Apple has released another fix for Java that also is designed to remove several of the variants of the Flashback Trojan that have been plaguing Mac users for months now. The update, released on Thursday, is the latest in a series of attempts by the company to address the Flashback situation.
The most recent update from Apple is in essence a removal tool that rides along with a Java update, and the company said that the fix also changes the way that OS X handles Java applets.
“This Java security update removes the most common variants of the Flashback malware.
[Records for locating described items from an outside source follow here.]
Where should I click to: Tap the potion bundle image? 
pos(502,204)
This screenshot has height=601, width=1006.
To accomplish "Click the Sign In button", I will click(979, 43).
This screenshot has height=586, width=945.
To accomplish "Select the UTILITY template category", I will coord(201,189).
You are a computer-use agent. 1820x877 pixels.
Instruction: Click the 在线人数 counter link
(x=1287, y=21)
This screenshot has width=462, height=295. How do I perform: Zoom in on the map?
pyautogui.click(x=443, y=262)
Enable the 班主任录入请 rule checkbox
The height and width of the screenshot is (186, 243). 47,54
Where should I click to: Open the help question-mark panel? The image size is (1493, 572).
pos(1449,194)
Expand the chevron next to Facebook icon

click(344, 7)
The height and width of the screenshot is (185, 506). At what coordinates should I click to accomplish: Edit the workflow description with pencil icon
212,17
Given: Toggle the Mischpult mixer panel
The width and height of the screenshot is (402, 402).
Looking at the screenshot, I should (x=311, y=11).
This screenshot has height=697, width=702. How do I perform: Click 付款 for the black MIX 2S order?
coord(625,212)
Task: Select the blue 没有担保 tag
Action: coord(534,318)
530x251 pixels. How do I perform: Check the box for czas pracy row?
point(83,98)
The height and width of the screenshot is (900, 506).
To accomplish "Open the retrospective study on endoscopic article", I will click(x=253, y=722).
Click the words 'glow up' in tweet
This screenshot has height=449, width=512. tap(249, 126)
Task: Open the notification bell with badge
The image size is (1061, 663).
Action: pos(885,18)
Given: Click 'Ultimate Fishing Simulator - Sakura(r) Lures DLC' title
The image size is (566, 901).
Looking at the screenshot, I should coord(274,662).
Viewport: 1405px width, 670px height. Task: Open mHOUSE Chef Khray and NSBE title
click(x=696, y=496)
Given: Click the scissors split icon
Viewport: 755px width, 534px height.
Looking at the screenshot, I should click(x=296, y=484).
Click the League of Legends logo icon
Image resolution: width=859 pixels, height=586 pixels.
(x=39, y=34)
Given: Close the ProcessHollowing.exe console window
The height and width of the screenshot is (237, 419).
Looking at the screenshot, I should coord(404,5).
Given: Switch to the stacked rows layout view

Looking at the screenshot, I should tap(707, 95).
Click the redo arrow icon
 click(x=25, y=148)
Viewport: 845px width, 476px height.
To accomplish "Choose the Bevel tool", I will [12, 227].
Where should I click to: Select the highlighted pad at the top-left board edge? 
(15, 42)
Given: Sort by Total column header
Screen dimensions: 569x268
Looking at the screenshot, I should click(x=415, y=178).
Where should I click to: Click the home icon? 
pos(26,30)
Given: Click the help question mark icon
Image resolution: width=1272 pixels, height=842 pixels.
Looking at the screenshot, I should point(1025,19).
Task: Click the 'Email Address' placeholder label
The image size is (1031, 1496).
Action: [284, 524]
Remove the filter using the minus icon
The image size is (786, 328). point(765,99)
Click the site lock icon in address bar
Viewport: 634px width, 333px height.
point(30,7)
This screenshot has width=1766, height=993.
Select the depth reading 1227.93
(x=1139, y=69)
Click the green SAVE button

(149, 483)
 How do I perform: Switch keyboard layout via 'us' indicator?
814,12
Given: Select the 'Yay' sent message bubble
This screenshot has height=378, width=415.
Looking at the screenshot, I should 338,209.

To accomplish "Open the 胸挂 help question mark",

This update also configures the Java web plug-in to disable the automatic execution of Java applets. Users may re-enable automatic execution of Java applets using the Java Preferences application. If the Java web plug-in detects that no applets have been run for an extended period of time it will again disable Java applets,” Apple said in its advisory.
The Flashback malware has been exploiting a pair of vulnerabilities in Java for several months now, and in that time hundreds of thousands of Mac users have been infected by the malware. At its height the Flashback botnet comprised more than 600,000 machines and researchers have said that there ae a huge number of Mac users out there who are running older, vulnerable versions of Java, making them potential targets for Flashback.
Apple has come under sharp criticism from security researchers and others, who have questioned the company’s seemingly slow response to the Flashback outbreak and lack of communication on the issue until the past week. The company typically doesn’t comment on security vulnerabilities in its products, and it’s not until things reach a head, as they have with Flashback, that Apple will issue a statement or advisory.
Apple is recommending that all Mac users install the new Java update as soon as possible.